Nothing but the lines from the one with "This screenshot has" through the final line of the entries should appear in the answer, copied exactly and without pictures.

**INPUT DATA**
◇ ◇ ◇
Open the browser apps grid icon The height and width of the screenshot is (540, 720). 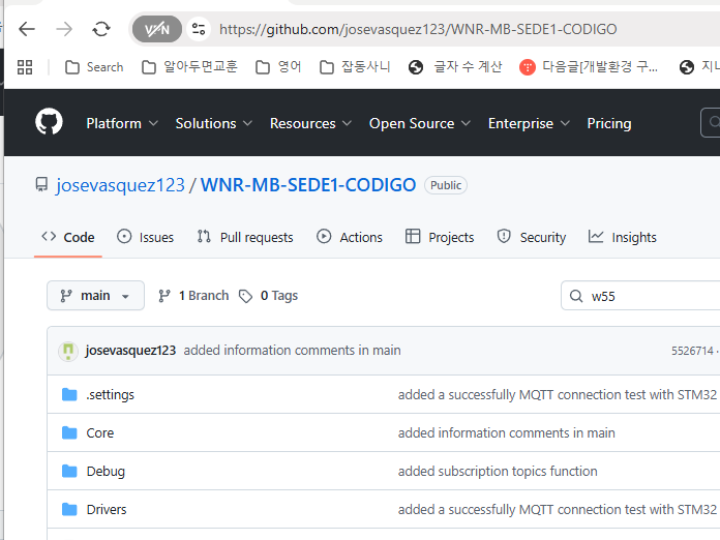pyautogui.click(x=25, y=67)
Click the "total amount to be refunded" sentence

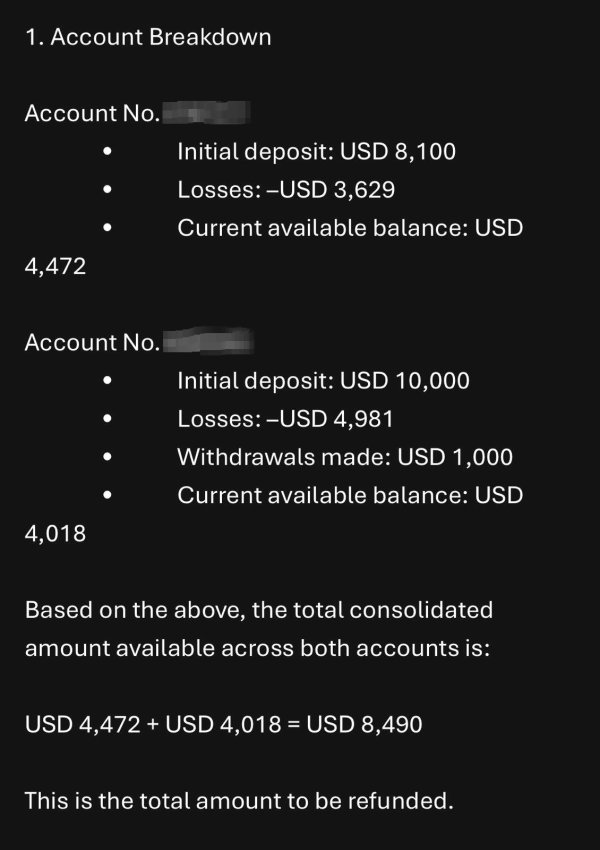click(239, 799)

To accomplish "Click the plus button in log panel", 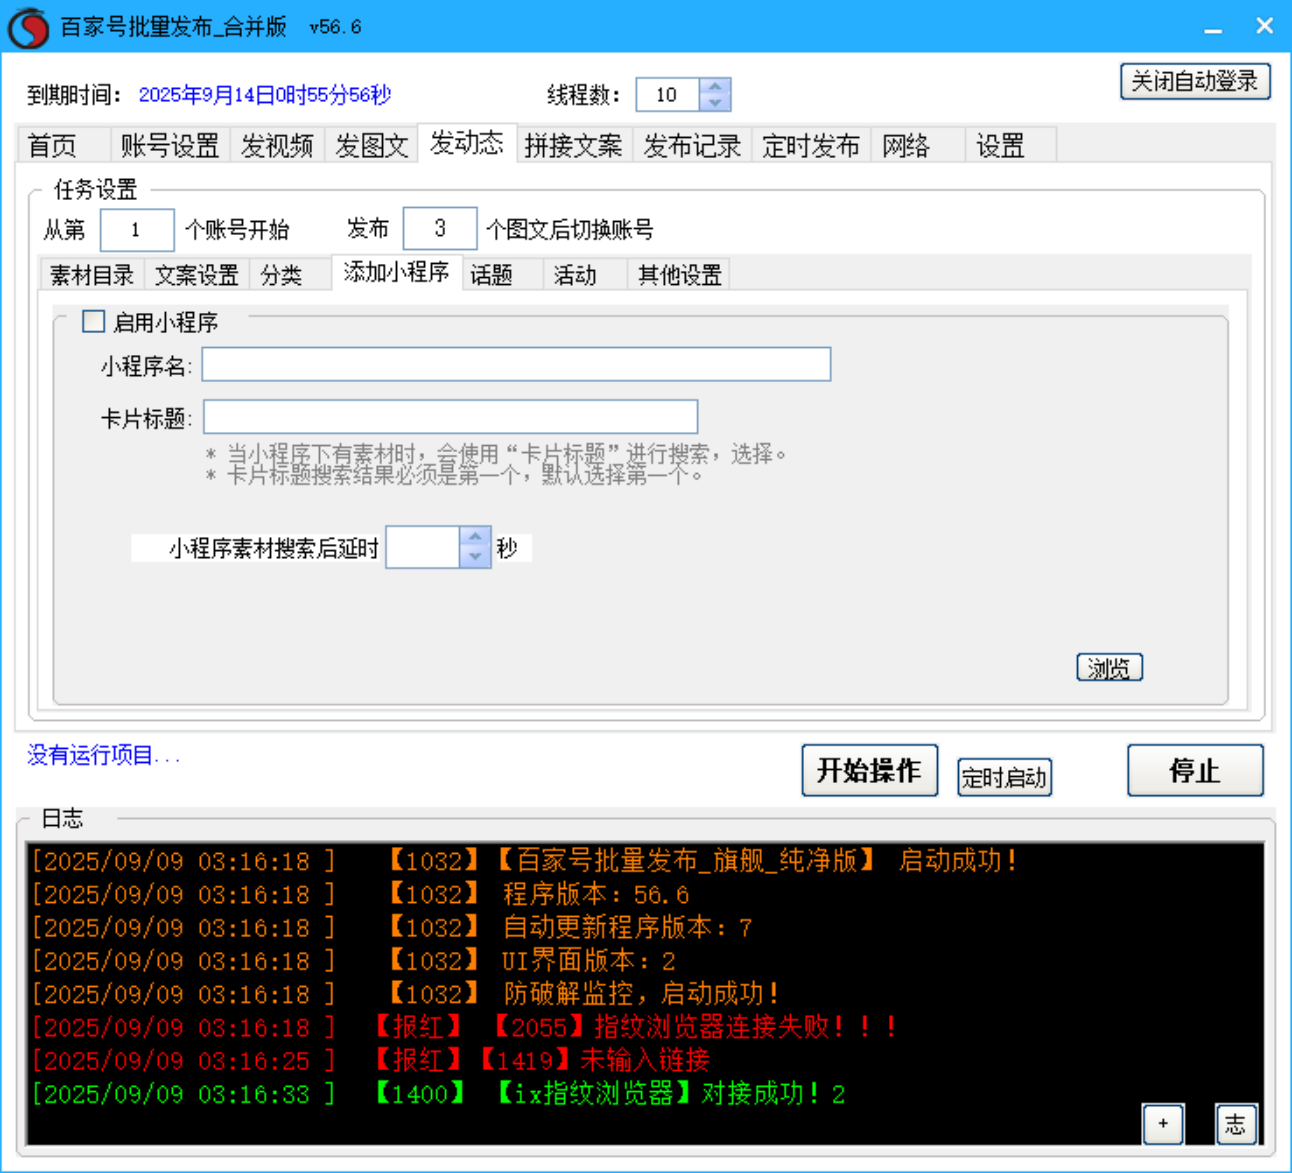I will click(1162, 1123).
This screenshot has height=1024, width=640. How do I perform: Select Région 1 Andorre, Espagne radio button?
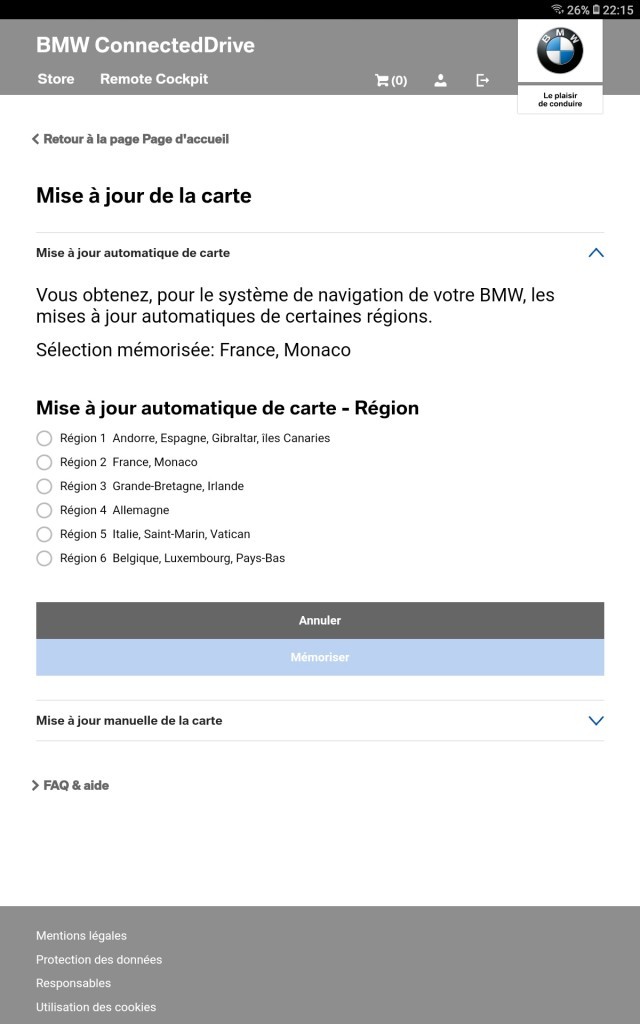[x=44, y=438]
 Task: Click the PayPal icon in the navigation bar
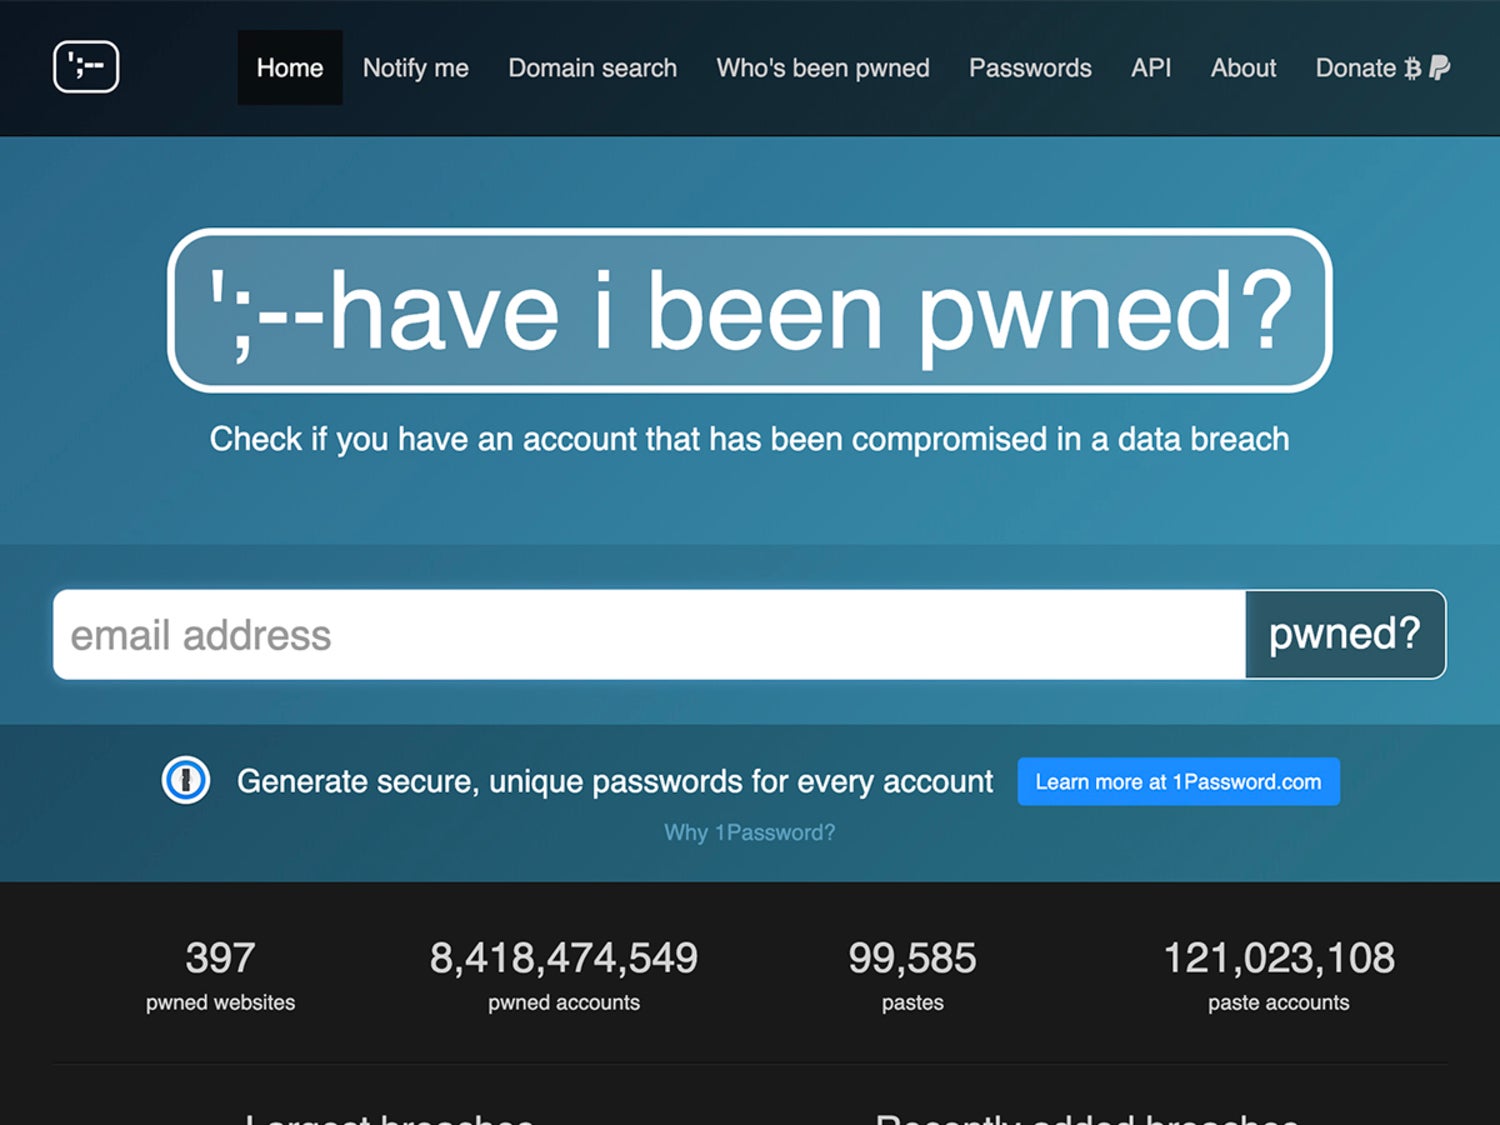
◇ ◇ ◇
**REPLY**
This screenshot has height=1024, width=640. How do I perform: Select Région 1 Andorre, Espagne radio button?
[x=44, y=438]
 Task: Click the PayPal icon in the navigation bar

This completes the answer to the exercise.